Recognizing the critical role of the private sector in providing solutions to health and nutrition issues, the U.N. World Food Programme helped establish SUN Business Network in March 2019 to address the gap between rapid national economic growth and stagnant malnutrition rates.
Sri Lanka became a signatory to the SUN Global Movement in 2009, of which the SUN BN is one action pillar. This November, Sri Lanka was internationally recognized at the SUN Movement – Global Gathering in Kathmandu, Nepal for bringing together the private sector and taking bold action to improve nutrition at all levels.
Today’s meeting considered Sri Lanka members’ specific action plans for 2020 as part of a larger strategy going forward, including establishing common goals and results for collaboration between all stakeholders over the next two years.
Shanelle De Almeida, Group Wellness Manager of Hemas Holdings PLC and the lead of the workplace health and nutrition workgroup said: “The SUN BN is a great initiative to bring together like-minded organizations and people who are passionate about creating a healthy food culture in our community. The network provides a communication bridge for positive change.”
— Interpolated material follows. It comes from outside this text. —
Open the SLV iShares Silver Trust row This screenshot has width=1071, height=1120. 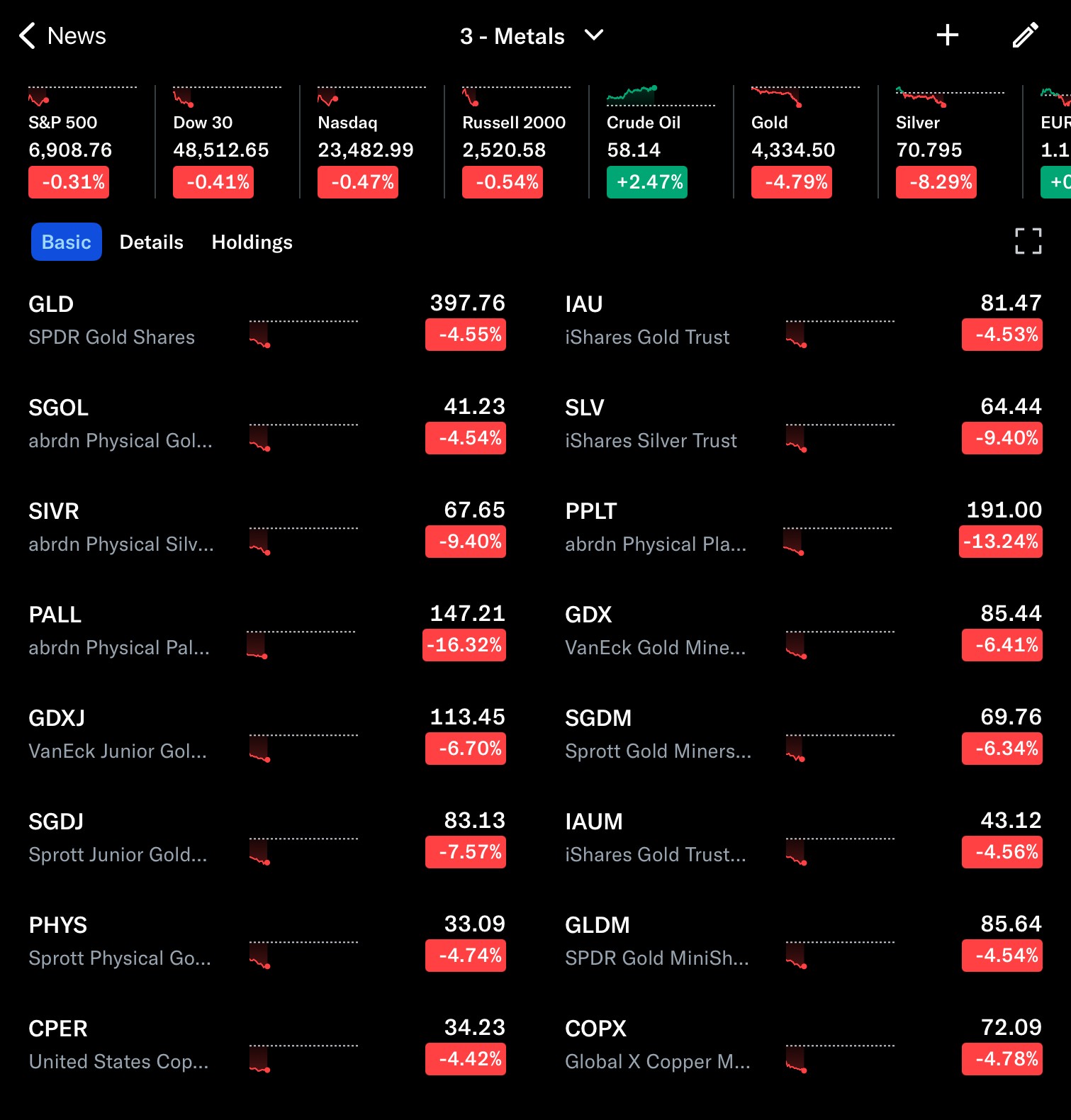pyautogui.click(x=651, y=424)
Expanding on the role of the SUN BN, Brenda Barton, WFP Representative in Sri Lanka said: “The U.N. World Food Programme is happy to facilitate this platform for businesses in Sri Lanka. The network connects the private sector, governments, civil society, the United Nations, and academia in a collective effort to improve nutrition in Sri Lanka. Convening, assessing and advocating for nutrition is more important than ever before with the country facing a nutritional ‘double burden’ — undernutrition rates unchanged for over a decade in addition to soaring rates of overweight and obesity.”
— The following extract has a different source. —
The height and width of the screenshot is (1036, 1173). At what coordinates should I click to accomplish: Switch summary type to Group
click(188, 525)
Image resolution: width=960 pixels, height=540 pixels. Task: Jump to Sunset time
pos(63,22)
Sri Lanka’s universal health care and free education policies over the last few decades continue to help the country go forward. However, poor nutrition status remains an issue and continues to impact the country’s ability to achieve the Sustainable Development Goals, particularly SDG 2 – Zero Hunger.
The country has one of the highest rates (top 10 worst in the world) of acute malnutrition – which is “wasting’ or thinness – in children under five years of age. These rates have remained largely unchanged over the last decade. At the same time, overnutrition is rapidly emerging, with 45% of women of reproductive age overweight or obese.
Poor nutrition also is linked to the country’s high incidence of noncommunicable diseases (NCDs) such as heart diseases and diabetes – causing more than three-quarters of all deaths.
The Private Sector organizations engaged with the Sun Business Network are: AIA Insurance Lanka Plc, Aitken Spence, Brandix, Dentsu Grant, Dialog, Hemas Holdings PLC, HSBC, London Stock Exchange Group, Mas Capital Ltd, MAS Holdings, MasterCard, Richard Pieris (Arpico) Maskeliya plantation, Standard Chartered Bank, Virtusa (Pvt) Ltd, Adamjee Marketing, Calorie Counter, Cargills Ceylon Limited, CIC Holdings PLC, CSR Sri Lanka, Dialog, Federation of Chamber of Commerce, Jetwing Hotels, John Keells Holdings PLC, Prima Group, SLFPA, Matale District of Chamber of Commerce, Industry and Agriculture, Cargills (Ceylon) PLC, CoCo Green (Pvt. Ltd), Dilmah, Hayleys PLC, Saaraketha Holdings, SCAN, Unilever, Shangri –La, Ceylon Biscuits Ltd, South Asia Gateway Terminals (Pvt) Ltd.
The SUN Business Network is supported by donations to the U.N. World Food Programme from Japanese private sector associations.